QUOTED TEXT:
>>>

It is claimed that 25 percent of all Anglican parishes have an evangelical ministry, and that 20 percent of the membership of the General Synod, the church’s “parliament,” are evangelicals. About half those training for the Anglican ministry are in evangelical colleges. Evangelicals are well represented on official church boards and committees; and more avowed evangelicals have been appointed as bishops than ever before in living memory.

In the free churches, evangelicalism has traditionally been strongest among the Baptists. But the evangelical renaissance in the Church of England has spilled over into all the main free churches—that is, Methodists, Baptists, Congregationalists, and Presbyterians. Each now has a thriving evangelical group seeking to witness to biblical truth within denominational life. Still, the free churches overall have been losing ground numerically for many years.

<<<

SHORT TASK 1: Reproduce the passage on evangelicals, starting with "In the free" and going on through "for many years.".
SHORT TASK 2: For each statement, say yes or no to whether it agrees with the passage on evangelicals, and quote the words that decide it. (a) About half of those training for the Anglican ministry are in evangelical colleges. (b) Among the free churches, evangelicalism has traditionally been strongest among the Methodists. (c) The free churches overall have been growing in numbers for many years.
The data that follows is separate from the passage on evangelicals.

DATASET EXCERPT:
>>>

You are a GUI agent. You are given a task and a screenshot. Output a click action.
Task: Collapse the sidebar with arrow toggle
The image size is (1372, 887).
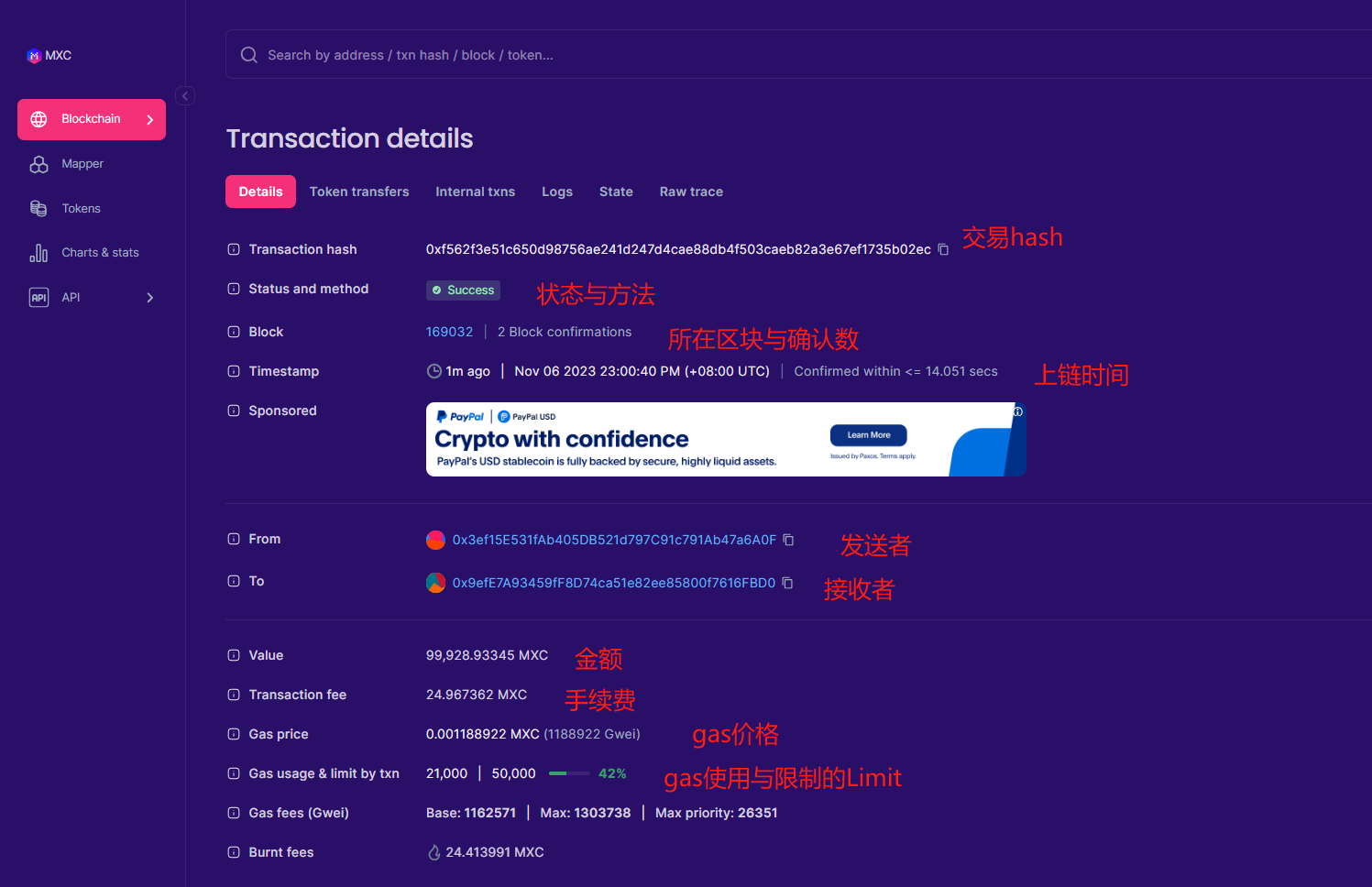(185, 96)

<<<

WRITTEN ANSWER 1:
In the free churches, evangelicalism has traditionally been strongest among the Baptists. But the evangelical renaissance in the Church of England has spilled over into all the main free churches—that is, Methodists, Baptists, Congregationalists, and Presbyterians. Each now has a thriving evangelical group seeking to witness to biblical truth within denominational life. Still, the free churches overall have been losing ground numerically for many years.

WRITTEN ANSWER 2:
(a) Yes: "About half those training for the Anglican ministry are in evangelical colleges."
(b) No: "In the free churches, evangelicalism has traditionally been strongest among the Baptists."
(c) No: "Still, the free churches overall have been losing ground numerically for many years."